An EXIT procedure may be required when a significant risk of obstruction of the fetal airway could result in oxygen deprivation to the fetus or newborn following delivery.
 
The goal in a preterm fetus is to correct the abnormality and then return it to the uterus for further development. For a pregnancy at term, which is defined as 37 to 42 weeks gestation, the objective of the EXIT procedure is to maintain fetal and placental circulation after the fetus is delivered, but before it is breathing on its own. The procedure is used most commonly in cases of potential airway obstruction, such as an airway malformation or fetal neck mass.
 
Through a multidisciplinary effort, a team consisting of William Goodnight, M.D., and Gene Chang, M.D., Maternal-Fetal medicine; David White, M.D., ENT; Latha Hebbar, M.D., Anesthesia; Dilip Purohit, M.D., Neonatology; and the OR and obstetrical nursing staff collaborated to perform the procedure without complication. The baby was kept on placental circulation for five minutes and the mother and baby did well following the delivery.
 
“As this was the first surgery with contemporary methods, it left us with the potential to do more difficult cases, and allows us to provide optimal care for a patient without requiring her to travel to another state,” Goodnight said. “This puts us in the arena of being able to provide these procedures. With the support of anesthesia, our division can provide medically contemporary services for women in the Lowcountry.”
 
During the procedure a uterine incision is made, similar to an incision made for a cesarean delivery. At this time the fetal head and shoulders are delivered, to allow access to the fetal airway. Oxygen is provided to the fetus through the umbilical cord and placenta during the procedure, though once the airway is established, the baby is delivered and the umbilical cord is cut.
 
EXIT differs from a cesarean delivery in that great care is taken to preserve utero-placental circulation through uterine relaxation, infusion of fluid into the amniotic cavity, and limiting the delivery of the fetus to the head and shoulders.

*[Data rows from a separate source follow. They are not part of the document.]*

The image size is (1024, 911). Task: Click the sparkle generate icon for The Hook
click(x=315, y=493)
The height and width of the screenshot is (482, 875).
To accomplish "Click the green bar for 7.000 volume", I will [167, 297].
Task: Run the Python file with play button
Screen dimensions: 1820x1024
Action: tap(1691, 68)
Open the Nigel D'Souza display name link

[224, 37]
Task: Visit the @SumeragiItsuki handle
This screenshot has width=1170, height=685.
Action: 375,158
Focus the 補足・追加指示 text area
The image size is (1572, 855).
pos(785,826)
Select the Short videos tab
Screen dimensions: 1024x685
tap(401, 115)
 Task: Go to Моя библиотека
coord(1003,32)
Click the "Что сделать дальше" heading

Because an EXIT procedure poses a higher risk for maternal complications as the uterine relaxation required increases the risk of bleeding after delivery of the baby, close coordination between the anesthesiologist and obstetrician is needed to manage the timing of anesthesia care.
 
“One of the things that made this procedure work so well is that it was a multidisciplinary approach, it wasn’t just me or my department. Everyone had an equal hand in the process,” Goodnight said. “Dr. Hebbar, Dr. White, Dr. Chang, the NICU … each of us had to adapt what we normally do to this unique technique. What made this work was having all the specialties involved.”